● **DOCUMENT PASSAGE**:
---

Sunday, February 16, 2014

Going Negative


The Rev. Dr. Skip Ferguson
Manassas Presbyterian Church
Manassas, Virginia
February 16, 2014

Going Negative
Selected Texts

Oh how easy it is to go negative.
Politicians know this probably better than anyone else,
especially during campaign season.
To go negative about your opponent is so maliciously simple,
you don’t even have to be truthful:
rumors, allegations,
the merest wisp of suggestion,
all throw thick mud just as well as facts.

Going negative isn’t limited to politicians, of course.
Just think of high school;
in fact I think there is more of mean-spirited
snipes and jabs in middle school than in high school.

The mean things we can be so quick to say about others
may seem to us laughable and harmless,
but words can sting, words can scar.
As scripture teaches us, the tongue can be
a restless evil, full of deadly poison.
With it we bless the Lord and Father,
and with it we curse those who are made
in the likeness of God.
(James 3:8)

It is one of our least attractive features
that we humans are usually quicker to
say something negative about another person
than we are to say something positive.

Even within churches and faith communities
we can be all too quick to go negative.
There is a reason why our Lord
confronts us with his stern words:
Why do you see the speck in your neighbor’s eye,
but do not notice the log in your own eye?”
(Matthew 7:3)

---

● **BRIEF**:
Reproduce the stretch of the sermon from "The mean things" through "likeness of God." word for word. The lines that come next have no connection to the sermon.

● **INFORMATION SUPPLIED**:
---

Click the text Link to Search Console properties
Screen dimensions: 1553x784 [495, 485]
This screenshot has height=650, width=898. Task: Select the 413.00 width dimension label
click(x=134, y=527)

---

● **ANSWER TO THIS PROBLEM**:
The mean things we can be so quick to say about others
may seem to us laughable and harmless,
but words can sting, words can scar.
As scripture teaches us, the tongue can be
a restless evil, full of deadly poison.
With it we bless the Lord and Father,
and with it we curse those who are made
in the likeness of God.